-- START OF Text segment --
STUDENT: [INAUDIBLE]
PROFESSOR: I'm sorry, my hearing is so bad.
STUDENT: [INAUDIBLE]
PROFESSOR: How did I know this substitution in the first place. It's because of the 1 + x^2. And I want to make use of the trig identity in the upper left-hand corner. I'll make you a table in a few minutes that will put all this in a bigger context. And I think it'll help you then. OK, I'll promise. So, what I want to try to talk about right now is how to rewrite a term like this. A trig term like this, back in terms of x. So I want to undo this trick substitution. This is a trig sub. And what I want to do now is try to undo that trig sub. And I'll show you a general method for undoing trig substitutions. This happens quite often. I don't know what the cosecant of theta is. But I do know what the tangent of theta is. So I want to make a relation between them. OK, so undoing. Trig subs.
So let's go back to where trigonometry always comes from, this right angled triangle. The theta in the corner, and then these three sides. This one's called the hypotenuse. This one is called the adjacent side, and that one's called the opposite side. And now, let's find out where x lies in this triangle. Let's try to write the sides of this triangle in terms of x. And what I know is, x is the tangent of theta. So the tangent of theta, tangent of this angle, is opposite divided by adjacent. Did you learn SOH CAH TOA? OK, so it's opposite divided by adjacent. Is the tangent. So there are different ways to do that, but why not just do it in the simplest way and suppose that the adjacent is 1, and the opposite is x.
-- END OF Text segment --
> _Problem A_:
Output the part of the calculus lecture transcript from "So let's go" to "opposite is x.", word for word.
> _Problem B_:
Return, unchanged, the lines of the records from the line with "Viewport: 1000px width, 1000px height." to the line with "pos(200,167)", including both of those lines.
-- START OF Records to use --
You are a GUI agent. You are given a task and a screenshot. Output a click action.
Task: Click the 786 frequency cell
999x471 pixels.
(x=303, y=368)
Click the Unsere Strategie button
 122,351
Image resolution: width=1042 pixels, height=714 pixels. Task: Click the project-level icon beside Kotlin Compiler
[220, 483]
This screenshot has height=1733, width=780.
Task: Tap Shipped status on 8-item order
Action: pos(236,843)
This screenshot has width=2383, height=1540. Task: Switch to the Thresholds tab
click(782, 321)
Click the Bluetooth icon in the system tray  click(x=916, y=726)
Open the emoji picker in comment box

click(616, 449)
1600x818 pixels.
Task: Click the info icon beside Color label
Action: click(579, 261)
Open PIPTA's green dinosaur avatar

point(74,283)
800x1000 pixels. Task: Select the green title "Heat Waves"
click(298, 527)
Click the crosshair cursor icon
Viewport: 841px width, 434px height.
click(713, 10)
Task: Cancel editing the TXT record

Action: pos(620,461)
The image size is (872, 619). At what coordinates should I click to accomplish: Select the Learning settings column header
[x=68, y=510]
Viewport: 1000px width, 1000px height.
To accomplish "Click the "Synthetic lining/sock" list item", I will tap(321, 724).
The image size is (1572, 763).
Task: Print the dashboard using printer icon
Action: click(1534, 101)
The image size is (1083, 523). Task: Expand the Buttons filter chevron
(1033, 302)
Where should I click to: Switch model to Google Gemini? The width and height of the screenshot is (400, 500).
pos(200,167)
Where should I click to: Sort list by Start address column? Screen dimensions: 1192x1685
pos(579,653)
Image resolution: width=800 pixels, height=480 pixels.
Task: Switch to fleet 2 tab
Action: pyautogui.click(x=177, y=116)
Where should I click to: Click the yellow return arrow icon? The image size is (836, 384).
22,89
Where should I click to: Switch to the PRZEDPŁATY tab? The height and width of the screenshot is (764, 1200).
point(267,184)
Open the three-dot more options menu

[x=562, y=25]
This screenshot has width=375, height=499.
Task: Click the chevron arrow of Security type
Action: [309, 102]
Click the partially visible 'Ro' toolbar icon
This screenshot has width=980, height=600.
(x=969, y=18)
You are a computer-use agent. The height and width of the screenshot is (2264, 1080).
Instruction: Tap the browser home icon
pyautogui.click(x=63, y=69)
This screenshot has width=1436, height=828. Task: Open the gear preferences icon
-- END OF Records to use --
> _Output A_:
So let's go back to where trigonometry always comes from, this right angled triangle. The theta in the corner, and then these three sides. This one's called the hypotenuse. This one is called the adjacent side, and that one's called the opposite side. And now, let's find out where x lies in this triangle. Let's try to write the sides of this triangle in terms of x. And what I know is, x is the tangent of theta. So the tangent of theta, tangent of this angle, is opposite divided by adjacent. Did you learn SOH CAH TOA? OK, so it's opposite divided by adjacent. Is the tangent. So there are different ways to do that, but why not just do it in the simplest way and suppose that the adjacent is 1, and the opposite is x.

> _Output B_:
Viewport: 1000px width, 1000px height.
To accomplish "Click the "Synthetic lining/sock" list item", I will tap(321, 724).
The image size is (1572, 763).
Task: Print the dashboard using printer icon
Action: click(1534, 101)
The image size is (1083, 523). Task: Expand the Buttons filter chevron
(1033, 302)
Where should I click to: Switch model to Google Gemini? The width and height of the screenshot is (400, 500).
pos(200,167)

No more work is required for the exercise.